RFC: design for supporting synchronous quorum commit in Patroni #664

jberkus · 2018-04-13T21:29:29Z

With Postgres 10, support for synchronous quorum commit is a feature, and makes using synchrounous replication to reduce data loss during failover much more practical for Patroni. Here's a draft of how this would potentially work:

Clusters would get a new setting, synchronous_quorum(int), defaulting to 0.
If turned on (> 0), all Patroni nodes would set synchronous_standby_names to a quorum of any $synchronous_quorum ( list, of, all, nodes )
The polling cycle would add an extra check to see if new nodes have been added, and if so, update synchronous_standby_names.
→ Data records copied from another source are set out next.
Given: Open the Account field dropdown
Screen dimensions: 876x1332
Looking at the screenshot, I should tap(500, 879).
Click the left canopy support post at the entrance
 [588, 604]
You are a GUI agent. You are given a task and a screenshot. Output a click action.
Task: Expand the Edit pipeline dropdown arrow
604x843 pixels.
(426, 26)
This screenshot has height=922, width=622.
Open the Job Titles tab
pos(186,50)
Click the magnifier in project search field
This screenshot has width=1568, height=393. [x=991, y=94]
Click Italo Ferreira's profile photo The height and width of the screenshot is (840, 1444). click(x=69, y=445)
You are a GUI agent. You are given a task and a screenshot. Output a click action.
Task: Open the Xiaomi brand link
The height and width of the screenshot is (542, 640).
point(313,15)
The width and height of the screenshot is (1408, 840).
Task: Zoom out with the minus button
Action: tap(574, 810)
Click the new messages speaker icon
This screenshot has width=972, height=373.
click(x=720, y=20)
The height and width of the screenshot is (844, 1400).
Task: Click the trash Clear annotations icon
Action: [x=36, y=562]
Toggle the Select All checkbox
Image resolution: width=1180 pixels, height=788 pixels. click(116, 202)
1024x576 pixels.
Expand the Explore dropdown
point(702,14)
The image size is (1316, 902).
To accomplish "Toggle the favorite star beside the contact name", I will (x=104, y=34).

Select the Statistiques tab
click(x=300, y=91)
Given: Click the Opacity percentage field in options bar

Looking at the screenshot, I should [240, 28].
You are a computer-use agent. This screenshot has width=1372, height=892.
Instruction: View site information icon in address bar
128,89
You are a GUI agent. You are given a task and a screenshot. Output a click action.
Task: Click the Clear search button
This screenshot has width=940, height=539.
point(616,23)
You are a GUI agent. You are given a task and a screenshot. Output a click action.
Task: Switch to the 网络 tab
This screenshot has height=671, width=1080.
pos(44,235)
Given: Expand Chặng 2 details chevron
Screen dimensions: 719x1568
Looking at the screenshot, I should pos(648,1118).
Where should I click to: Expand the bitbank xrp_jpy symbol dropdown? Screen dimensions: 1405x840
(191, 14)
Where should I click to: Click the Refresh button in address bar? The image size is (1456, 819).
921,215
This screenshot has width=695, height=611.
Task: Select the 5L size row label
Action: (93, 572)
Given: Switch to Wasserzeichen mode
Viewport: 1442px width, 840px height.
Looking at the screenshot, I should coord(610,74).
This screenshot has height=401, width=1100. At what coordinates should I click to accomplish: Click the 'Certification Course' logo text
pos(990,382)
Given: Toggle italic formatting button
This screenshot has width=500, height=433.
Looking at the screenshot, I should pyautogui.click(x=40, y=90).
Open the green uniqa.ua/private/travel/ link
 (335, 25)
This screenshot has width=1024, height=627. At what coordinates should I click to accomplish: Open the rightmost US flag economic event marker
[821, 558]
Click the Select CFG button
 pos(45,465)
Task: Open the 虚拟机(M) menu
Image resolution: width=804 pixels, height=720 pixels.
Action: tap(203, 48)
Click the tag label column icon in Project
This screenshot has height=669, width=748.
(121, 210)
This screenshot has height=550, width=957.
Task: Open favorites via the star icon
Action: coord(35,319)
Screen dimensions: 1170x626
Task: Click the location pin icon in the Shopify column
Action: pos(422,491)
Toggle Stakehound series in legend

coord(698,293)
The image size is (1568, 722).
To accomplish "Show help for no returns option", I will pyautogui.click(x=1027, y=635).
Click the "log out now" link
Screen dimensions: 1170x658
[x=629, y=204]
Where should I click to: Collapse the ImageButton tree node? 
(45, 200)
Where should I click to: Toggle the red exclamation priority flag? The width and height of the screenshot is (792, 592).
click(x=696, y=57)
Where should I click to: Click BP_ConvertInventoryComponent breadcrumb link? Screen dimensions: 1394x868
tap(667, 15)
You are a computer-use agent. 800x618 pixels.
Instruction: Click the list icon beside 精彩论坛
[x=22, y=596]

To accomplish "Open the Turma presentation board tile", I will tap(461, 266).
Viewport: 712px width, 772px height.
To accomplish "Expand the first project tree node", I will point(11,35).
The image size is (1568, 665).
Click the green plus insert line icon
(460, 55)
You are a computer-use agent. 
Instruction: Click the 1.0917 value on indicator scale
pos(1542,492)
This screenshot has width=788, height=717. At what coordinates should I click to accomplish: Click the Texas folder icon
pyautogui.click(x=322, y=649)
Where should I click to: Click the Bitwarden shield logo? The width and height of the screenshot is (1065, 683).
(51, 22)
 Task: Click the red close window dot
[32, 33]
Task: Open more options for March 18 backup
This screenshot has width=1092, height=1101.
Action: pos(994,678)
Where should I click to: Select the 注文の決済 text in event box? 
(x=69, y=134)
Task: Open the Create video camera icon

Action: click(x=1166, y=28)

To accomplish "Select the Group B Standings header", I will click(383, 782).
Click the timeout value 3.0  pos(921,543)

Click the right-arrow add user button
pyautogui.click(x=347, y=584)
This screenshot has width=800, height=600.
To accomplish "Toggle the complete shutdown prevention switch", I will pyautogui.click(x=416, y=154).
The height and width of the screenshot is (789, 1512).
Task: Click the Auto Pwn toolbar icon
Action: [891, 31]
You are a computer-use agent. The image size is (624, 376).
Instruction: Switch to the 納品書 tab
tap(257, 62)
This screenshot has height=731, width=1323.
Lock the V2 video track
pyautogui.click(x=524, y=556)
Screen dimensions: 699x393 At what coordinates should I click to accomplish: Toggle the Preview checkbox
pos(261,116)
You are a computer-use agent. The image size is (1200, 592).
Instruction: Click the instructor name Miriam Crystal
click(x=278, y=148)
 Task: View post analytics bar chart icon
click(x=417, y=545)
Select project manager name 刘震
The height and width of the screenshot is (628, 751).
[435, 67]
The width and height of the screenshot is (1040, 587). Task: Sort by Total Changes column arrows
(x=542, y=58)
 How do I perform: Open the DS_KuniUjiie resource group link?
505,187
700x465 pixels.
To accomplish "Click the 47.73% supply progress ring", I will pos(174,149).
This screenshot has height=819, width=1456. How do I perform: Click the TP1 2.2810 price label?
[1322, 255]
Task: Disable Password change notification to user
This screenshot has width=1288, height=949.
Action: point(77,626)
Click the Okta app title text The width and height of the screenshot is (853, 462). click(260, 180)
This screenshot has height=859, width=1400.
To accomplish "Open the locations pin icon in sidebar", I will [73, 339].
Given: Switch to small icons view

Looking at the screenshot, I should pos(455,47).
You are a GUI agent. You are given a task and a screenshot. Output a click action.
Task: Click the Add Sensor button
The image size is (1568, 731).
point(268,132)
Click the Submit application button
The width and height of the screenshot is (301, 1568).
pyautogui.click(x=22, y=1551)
For example, if synchronous_quorum=1 and there are 4 nodes, the setting on each Postgres would be:

synchronous_standby_names = 'any 1 ( patroni-0, patroni-1, patroni-2, patroni-3 )'

Questions:

We don't have cluster settings, patroni settings are per-node. If some nodes had synchronous_quorum turned on, and other nodes did not, it could result in unexpected behavior. Is this a real problem?
In the kubernetes-native version, we no longer maintain a list of all nodes in the DCS. Presumably we would need to add one to the ConfigMap for this to work? Or is it sufficient to estimate based on the statefulset size?
How do we want to handle nodes dying or being removed? Do we want to update the list of replicas? If so, how do we want to handle this in order to not create a data-losing race condition? If we don't update automatically, how do we want to enable administrators to do a cleanup?
Will admins be able to push a config change of synchronous_quorum=0 to a single remaining node, in the event that they're down to one node and rescuing the cluster?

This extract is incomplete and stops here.